Но охота пуще неволи. В начале 1876 года Ковалевскому подвернулось объявление о вышедшем в Англии издании античных классиков – 20 томиков, по 12 печатных листов каждый. Он незамедлительно выписал их и «к удивлению нашел, что это прелестная вещь и что ими просто можно зачитаться».

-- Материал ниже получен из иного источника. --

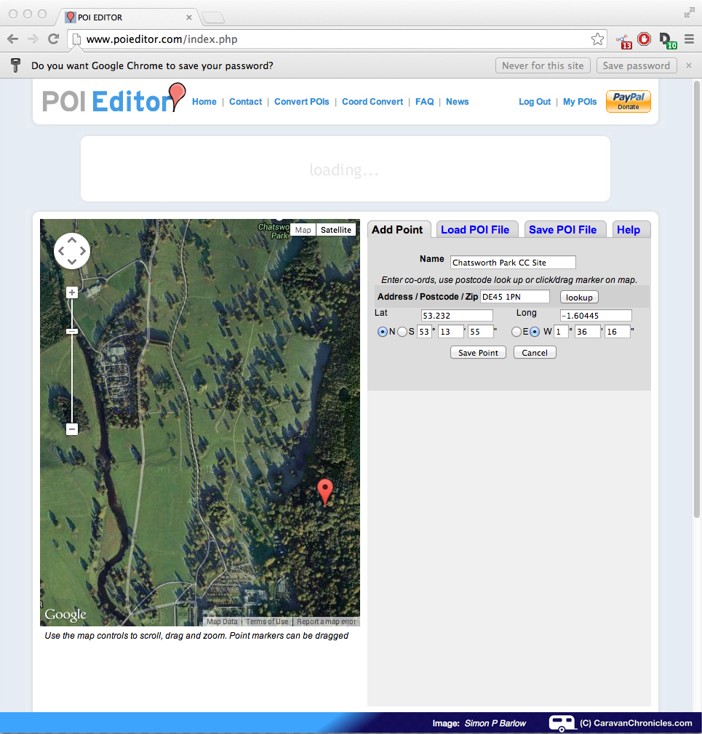The width and height of the screenshot is (702, 734).
Task: Click the postcode lookup button
Action: pyautogui.click(x=579, y=297)
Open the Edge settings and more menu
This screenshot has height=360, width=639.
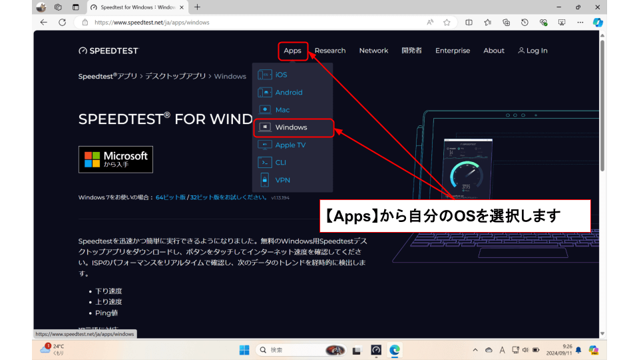pos(579,22)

Старый приятель, историк, член ученого комитета министерства просвещения, подтвердил, что издание превосходно и что если бы кто-нибудь выпустил те же книги на русском языке, то министерство утвердило бы библиотечку как учебное пособие для гимназий, реальных и народных школ. Можно было не сомневаться, что и в широкой публике найдется немало людей, которые захотят узнать, «что же это за пугалы классики, из-за которых душат ребят в гимназиях». То есть прибыль была обеспечена.
Владимир Онуфриевич знал, что брат будет его «сильно порицать». Но «заядлый издатель», как он назвал сам себя, был убежден, что скоро разбогатеет и, избавившись от заботы о хлебе насущном, сможет полностью отдаться своим исследованиям и быстро наверстает упущенное. «Охота к палеонтологии у меня не пропадет, и вообще это издательство не будет стоить мне слишком много личного труда», – обманывал брата и самого себя Владимир Онуфриевич.
7
Вращаясь в литературных кружках, Ковалевские завязали тесные знакомства с Некрасовым, Салтыковым-Щедриным, Михайловским, Сувориным и другими видными литераторами. Достоевский, с которым вновь подружились Анюта и Софа, рассказывал у Ковалевских о своих творческих замыслах. (Однажды Софья Васильевна под впечатлением такой беседы придумала сюжет целого романа, который предложила Федору Михайловичу.) В тех же кружках своим человеком был Владимир Иванович Лихачев – видный юрист, председатель окружного суда, ближайший друг и впоследствии душеприказчик Салтыкова-Щедрина. Владимир Онуфриевич знал Лихачева как бывшего правоведа и считал его «очень хорошим человеком», который «сохранил такую же молодость, как и при выходе из училища».
Вместе с Алексеем Сергеевичем Сувориным Лихачев хотел основать книжный магазин, и Ковалевский убеждал компаньонов купить таковой у Черкесова и даже сам хотел войти с ними в долю, чтобы причитающийся ему долг был засчитан как его паевой взнос.
Александр заклинал брата не ввязываться в такое скользкое предприятие: «Смотри, дружок, будь осторожен, я тебе писал раньше и опять повторяю, что на тебя, как на более деятельного, свалят всю работу и заботы – смотри опасайся этого и отстаивай свободу своих научных занятий».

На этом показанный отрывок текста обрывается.